Additional keyword arguments to pass to the model.

required
encode_kwargs dict

Additional keyword arguments to pass to the encoding method.

required

Attributes:

Name Type Description
model Union[SentenceTransformer, CrossEncoder]

The loaded Hugging Face model.

is_cross_encoder bool

Flag indicating whether the model is a cross-encoder.

Methods:

Name Description
embed_query

Embed a single query text.

embed_documents

Embed multiple documents.

predict

Make predictions using a cross-encoder model.

Notes

This class requires the sentence_transformers and transformers packages to be installed.

Examples:

>>> embeddings = HuggingfaceEmbeddings(model_name="bert-base-uncased")
>>> query_embedding = embeddings.embed_query("What is the capital of France?")
>>> doc_embeddings = embeddings.embed_documents(["Paris is the capital of France.", "London is the capital of the UK."])

embed_query

embed_query(text: str) -> List[float]

Embed a single query text.

Source code in src/ragas/embeddings/base.py
def embed_query(self, text: str) -> List[float]:
    """
    Embed a single query text.
    """
    return self.embed_documents([text])[0]

embed_documents

embed_documents(texts: List[str]) -> List[List[float]]

Embed multiple documents.

Source code in src/ragas/embeddings/base.py
def embed_documents(self, texts: List[str]) -> List[List[float]]:
    """
    Embed multiple documents.
    """
    from sentence_transformers.SentenceTransformer import SentenceTransformer
    from torch import Tensor

    assert isinstance(
        self.model, SentenceTransformer
    ), "Model is not of the type Bi-encoder"
    embeddings = self.model.encode(
        texts, normalize_embeddings=True, **self.encode_kwargs
    )

    assert isinstance(embeddings, Tensor)
    return embeddings.tolist()

predict

predict(texts: List[List[str]]) -> List[List[float]]

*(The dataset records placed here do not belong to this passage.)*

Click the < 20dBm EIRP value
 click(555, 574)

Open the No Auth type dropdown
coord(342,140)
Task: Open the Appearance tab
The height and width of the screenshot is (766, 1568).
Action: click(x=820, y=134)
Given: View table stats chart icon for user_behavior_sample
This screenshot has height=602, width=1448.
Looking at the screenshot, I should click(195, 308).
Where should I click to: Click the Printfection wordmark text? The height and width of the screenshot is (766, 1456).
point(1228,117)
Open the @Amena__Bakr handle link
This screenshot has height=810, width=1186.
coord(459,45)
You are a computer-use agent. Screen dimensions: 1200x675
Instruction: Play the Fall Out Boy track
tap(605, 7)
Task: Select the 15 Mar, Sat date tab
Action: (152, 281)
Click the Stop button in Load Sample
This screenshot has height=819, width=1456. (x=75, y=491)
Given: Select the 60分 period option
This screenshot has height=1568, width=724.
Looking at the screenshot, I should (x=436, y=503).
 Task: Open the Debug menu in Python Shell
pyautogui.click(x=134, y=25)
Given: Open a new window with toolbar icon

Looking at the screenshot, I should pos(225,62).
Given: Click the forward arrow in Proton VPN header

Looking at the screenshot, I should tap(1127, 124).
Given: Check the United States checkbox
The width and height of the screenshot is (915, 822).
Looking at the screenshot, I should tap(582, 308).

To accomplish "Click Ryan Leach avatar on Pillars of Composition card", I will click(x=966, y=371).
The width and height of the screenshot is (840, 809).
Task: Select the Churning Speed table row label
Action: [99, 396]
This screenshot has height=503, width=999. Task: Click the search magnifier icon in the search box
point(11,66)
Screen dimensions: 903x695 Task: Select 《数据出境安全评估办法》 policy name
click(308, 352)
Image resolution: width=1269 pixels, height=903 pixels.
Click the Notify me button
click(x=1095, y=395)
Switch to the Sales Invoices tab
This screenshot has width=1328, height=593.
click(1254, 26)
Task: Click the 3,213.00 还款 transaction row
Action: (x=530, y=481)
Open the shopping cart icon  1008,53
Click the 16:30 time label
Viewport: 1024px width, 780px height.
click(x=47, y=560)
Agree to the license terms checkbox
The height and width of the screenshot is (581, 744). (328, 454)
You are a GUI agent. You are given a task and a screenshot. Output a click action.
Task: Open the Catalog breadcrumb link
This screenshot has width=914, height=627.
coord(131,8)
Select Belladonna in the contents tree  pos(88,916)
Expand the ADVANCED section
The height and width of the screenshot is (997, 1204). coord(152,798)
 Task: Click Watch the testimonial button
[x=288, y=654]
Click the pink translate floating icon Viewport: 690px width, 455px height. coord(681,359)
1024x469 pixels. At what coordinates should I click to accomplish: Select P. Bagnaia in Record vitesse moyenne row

Make predictions using a cross-encoder model.

Source code in src/ragas/embeddings/base.py
def predict(self, texts: List[List[str]]) -> List[List[float]]:
    """
    Make predictions using a cross-encoder model.
    """
    from sentence_transformers.cross_encoder import CrossEncoder
    from torch import Tensor

    assert isinstance(
        self.model, CrossEncoder
    ), "Model is not of the type CrossEncoder"

    predictions = self.model.predict(texts, **self.encode_kwargs)

    assert isinstance(predictions, Tensor)
    return predictions.tolist()

LangchainEmbeddingsWrapper

LangchainEmbeddingsWrapper(embeddings: Embeddings, run_config: Optional[RunConfig] = None)

Bases: BaseRagasEmbeddings

Wrapper for any embeddings from langchain.

Source code in src/ragas/embeddings/base.py
def __init__(
    self, embeddings: Embeddings, run_config: t.Optional[RunConfig] = None
):
    self.embeddings = embeddings
    if run_config is None:
        run_config = RunConfig()
    self.set_run_config(run_config)

embed_query

embed_query(text: str) -> List[float]

Embed a single query text.

Source code in src/ragas/embeddings/base.py
def embed_query(self, text: str) -> List[float]:
    """
    Embed a single query text.
    """
    return self.embeddings.embed_query(text)

embed_documents

embed_documents(texts: List[str]) -> List[List[float]]

Embed multiple documents.

Source code in src/ragas/embeddings/base.py
def embed_documents(self, texts: List[str]) -> List[List[float]]:
    """
    Embed multiple documents.
    """
    return self.embeddings.embed_documents(texts)

aembed_query async

aembed_query(text: str) -> List[float]

Asynchronously embed a single query text.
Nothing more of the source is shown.